▸ **Task**
If a line of the records contains the word "accomplish", list it.

[Collected data]
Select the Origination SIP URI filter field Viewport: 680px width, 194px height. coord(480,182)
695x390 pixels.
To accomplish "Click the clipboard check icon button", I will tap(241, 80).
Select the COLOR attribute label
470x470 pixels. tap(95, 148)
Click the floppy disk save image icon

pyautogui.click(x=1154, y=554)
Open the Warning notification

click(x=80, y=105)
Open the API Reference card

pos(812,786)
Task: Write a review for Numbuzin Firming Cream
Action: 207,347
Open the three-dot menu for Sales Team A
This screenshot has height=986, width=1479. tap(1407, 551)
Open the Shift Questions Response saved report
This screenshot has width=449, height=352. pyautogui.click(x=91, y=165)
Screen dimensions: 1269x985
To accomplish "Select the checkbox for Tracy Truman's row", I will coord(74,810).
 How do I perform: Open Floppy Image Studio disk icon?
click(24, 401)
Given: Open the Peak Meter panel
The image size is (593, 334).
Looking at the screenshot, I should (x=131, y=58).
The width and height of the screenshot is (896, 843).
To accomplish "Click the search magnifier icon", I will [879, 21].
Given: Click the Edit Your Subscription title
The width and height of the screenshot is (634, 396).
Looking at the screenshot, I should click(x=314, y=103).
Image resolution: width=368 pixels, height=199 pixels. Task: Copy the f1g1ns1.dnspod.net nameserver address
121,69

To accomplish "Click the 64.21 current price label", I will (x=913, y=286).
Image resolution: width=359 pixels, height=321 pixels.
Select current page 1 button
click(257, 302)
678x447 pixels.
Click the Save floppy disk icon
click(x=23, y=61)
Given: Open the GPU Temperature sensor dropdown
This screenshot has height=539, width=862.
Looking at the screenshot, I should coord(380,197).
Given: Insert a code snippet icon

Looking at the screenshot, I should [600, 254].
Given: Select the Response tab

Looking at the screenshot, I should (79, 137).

▸ **Output of the exercise**
To accomplish "Click the clipboard check icon button", I will tap(241, 80).
To accomplish "Select the checkbox for Tracy Truman's row", I will coord(74,810).
To accomplish "Click the search magnifier icon", I will [879, 21].
To accomplish "Click the 64.21 current price label", I will (x=913, y=286).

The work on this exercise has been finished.